原発事故から3年、政府は避難指示区域の解除を始めた。
4月1日、福島県田村市都路地区の解除を皮切りに、他の6市町村も今後2年間で解除を検討し、計約3万人が帰還するかどうかの判断を迫られる。

一方、福島での鼻血の出血を含む健康被害について描いたコミック「美味しんぼ」が激しいバッシングを受けている。
被曝と健康被害の関連があらためて議論になる中、関東の被曝状況と健康被害について、小出裕章さんに聞いた。

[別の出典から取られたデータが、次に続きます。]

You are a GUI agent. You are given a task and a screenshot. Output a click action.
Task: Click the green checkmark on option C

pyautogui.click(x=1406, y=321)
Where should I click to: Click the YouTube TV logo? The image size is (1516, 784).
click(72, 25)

小出さんは、日本が違法状態にあることをまず認識すべきだ、と力説した。2回連載とする。(文責・山田)

※ ※ ※

「美味しんぼ」へのバッシング
科学的とは、全ゆる可能性を検証する態度

◆編集部
『ビッグコミックスピリッツ』(小学館)に連載されている「美味しんぼ」が論争の種になっています。

◆小出
つい先日、編集部から問い合わせがあり、私の見解を伝えました。

猛烈なバッシングを受けているのは、「福島で鼻血が多発している」という井戸川・元双葉町々長の証言を描いた部分です。
批判者たちは、「被曝と鼻血に因果関係はなく、極めて非科学的」「風評被害を煽るものだ」と批判しています。

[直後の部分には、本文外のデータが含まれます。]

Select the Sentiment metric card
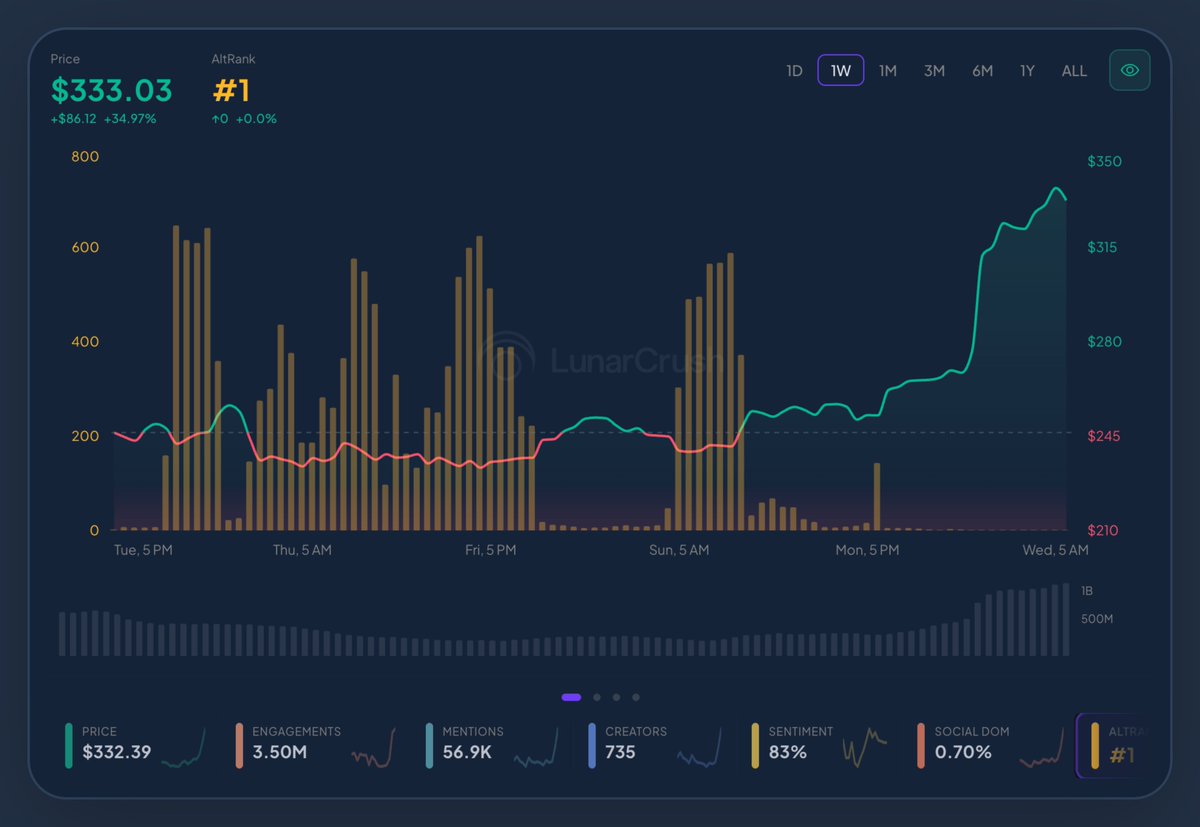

事故後の福島の被曝線量と鼻血の因果関係は、現段階では立証されていません。
ただし、「立証されていない」ことと「因果関係はない」こととは、イコールではありません。
科学とは、丹念に事実を調べ、論理を組み立てていくことです。従来わからなかったことが、研究の蓄積によってわかるようになることが、科学の本質です。
「わからない=ない」という論理自体が、科学的ではないと思います。

被曝によってどんな症状が出るか?という研究において、最大のデータベースは、ABCC(米軍・原爆傷害調査委員会)による広島・長崎の調査です。
しかしこの調査は、1950年に開始されたものです。
つまり、原爆投下後5年間のデータは、空白なのです。原爆投下・敗戦という大混乱の中で、どれだけの人が鼻血を出したか?のデータは、記録されていません。

つまり、被曝と病状の因果関係を立証するための「研究データがない」というのが現状です。
症状を訴える人がいるなら、被曝と因果関係がないか調べるという態度こそが大切で、最初から「因果関係がない」と言ってはいけないと思います。

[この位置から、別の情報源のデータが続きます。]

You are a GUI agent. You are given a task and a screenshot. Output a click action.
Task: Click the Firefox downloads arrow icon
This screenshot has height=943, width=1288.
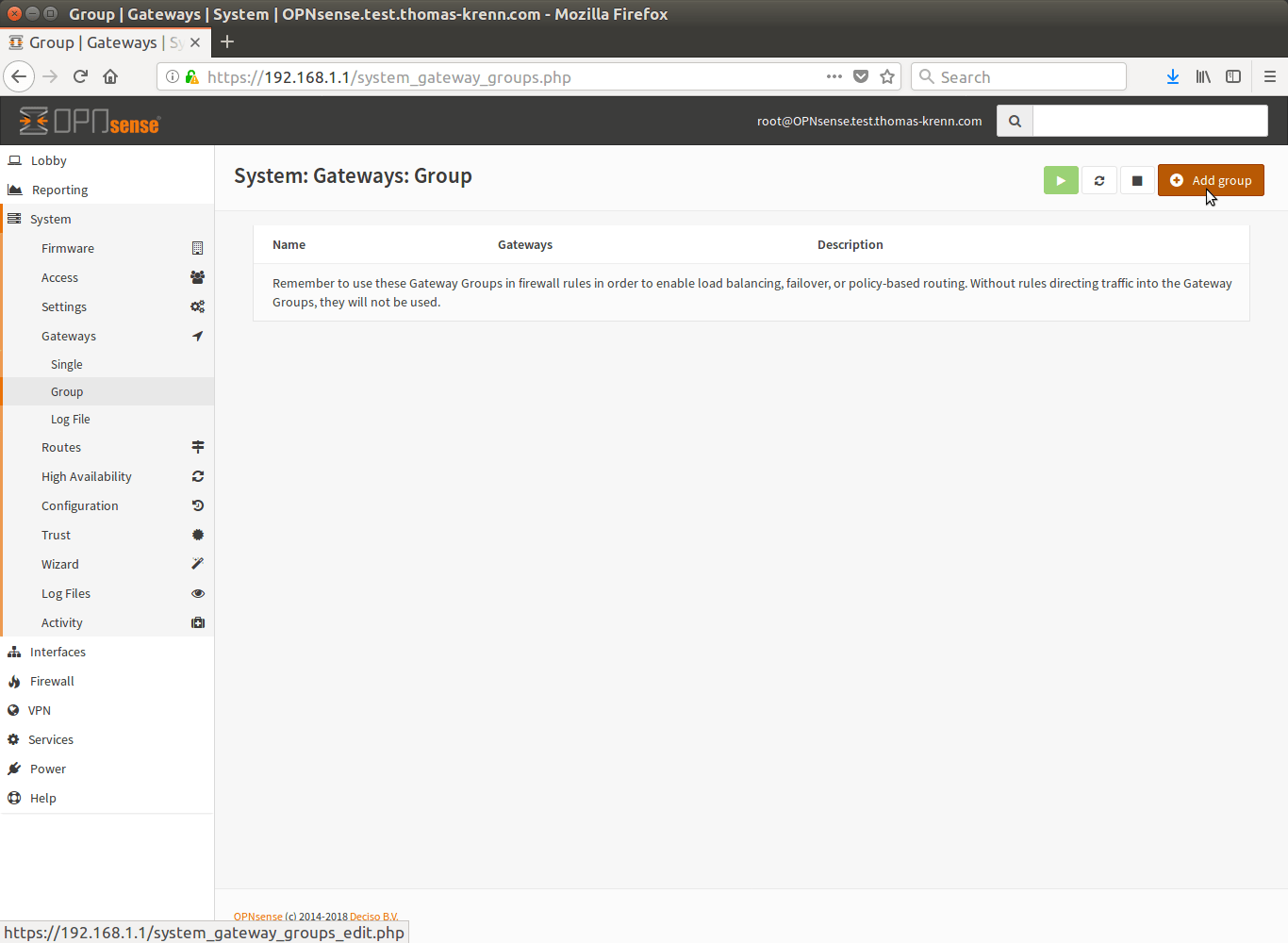click(1172, 76)
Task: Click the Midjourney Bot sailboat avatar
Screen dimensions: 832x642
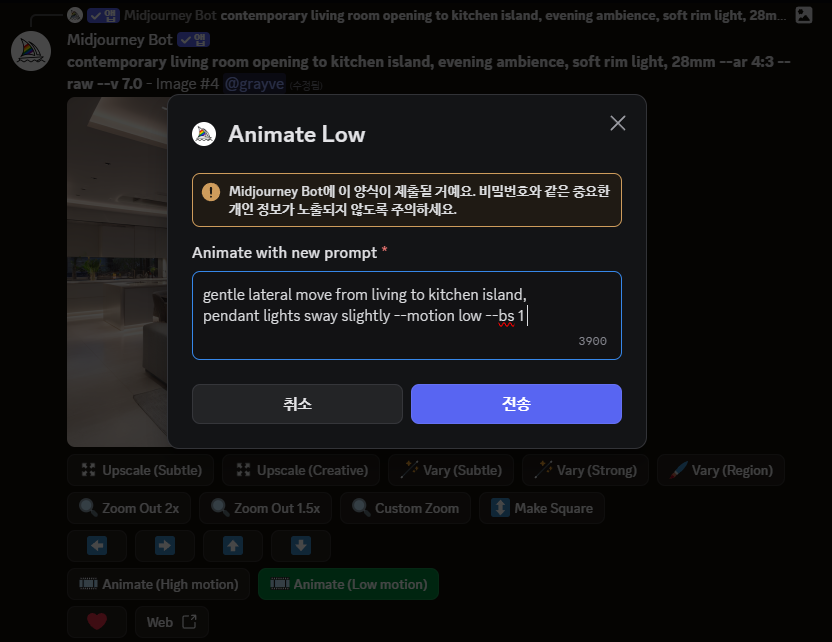Action: click(31, 51)
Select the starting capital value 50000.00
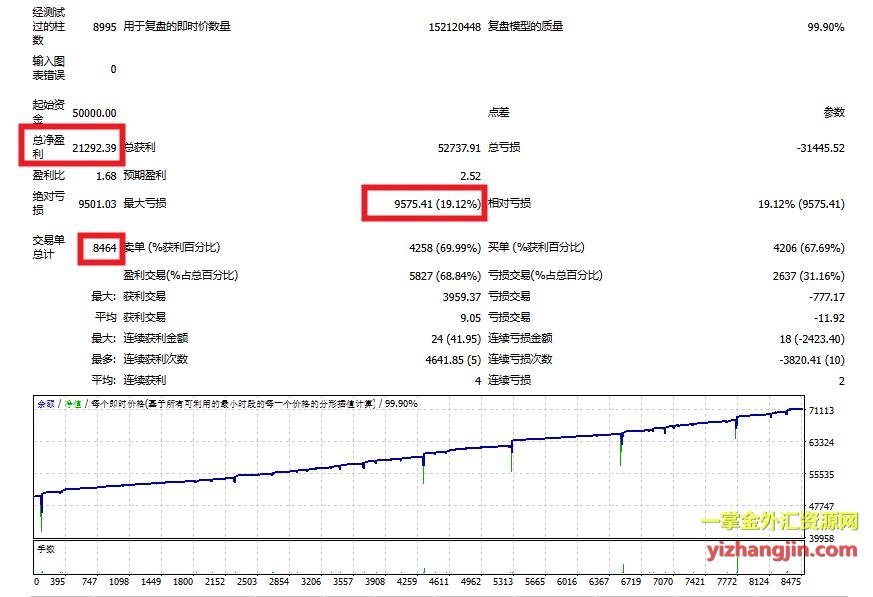The height and width of the screenshot is (597, 873). [94, 113]
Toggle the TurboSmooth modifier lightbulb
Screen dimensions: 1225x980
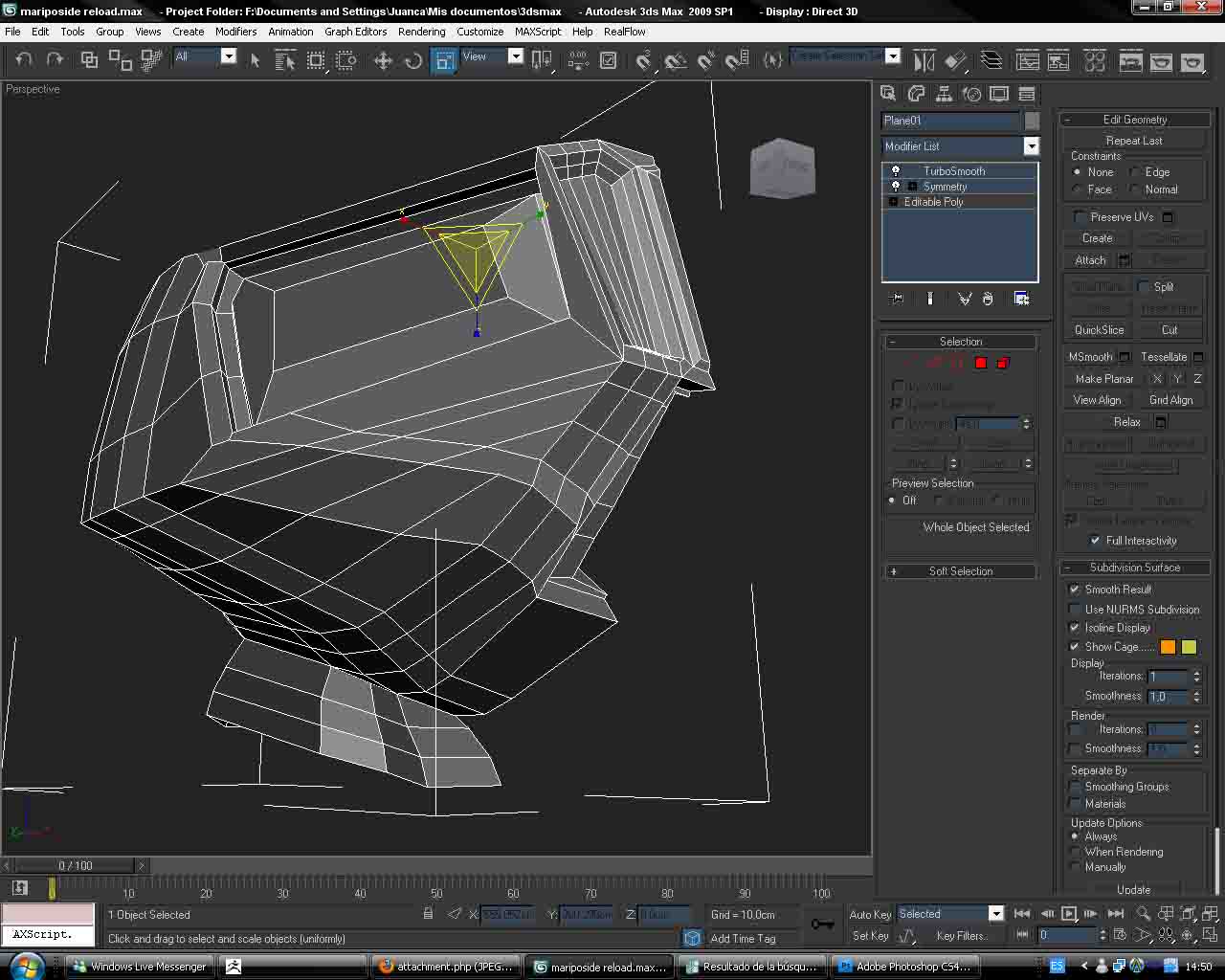(896, 171)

今の私には、被曝と鼻血との因果関係を立証する力はありません。
しかし、被曝によって人体にはあらゆる病状が起こりうると思っていますので、あらゆる可能性を排除しないで、調査するのが、科学的な態度です。

汚染地域ではあらゆる病状が起こりうる

◆編集部
東京を含む関東地域の被曝程度は?

◆小出
日本が法治国家だというなら、東京都の一部を含む広大な地域が、放射線管理区域に指定されるべき汚染地である、という現実を直視しないといけません。

放射性物質を取り扱うことができる場所は、日本の法律によって特定の場所に限定されています。
それが放射線管理区域です。
一般の人が立ち入ってはいけない場所であり、私だってここに入れば、水を飲んでも食事をしてもダメです。
管理区域から外に出る時には、汚染検査をしなければならないのですが、その基準値が4万Bq/㎡です。私の体のどこかに4万Bq/㎡を超える部分があれば、除染しないかぎり外へは出られないのです。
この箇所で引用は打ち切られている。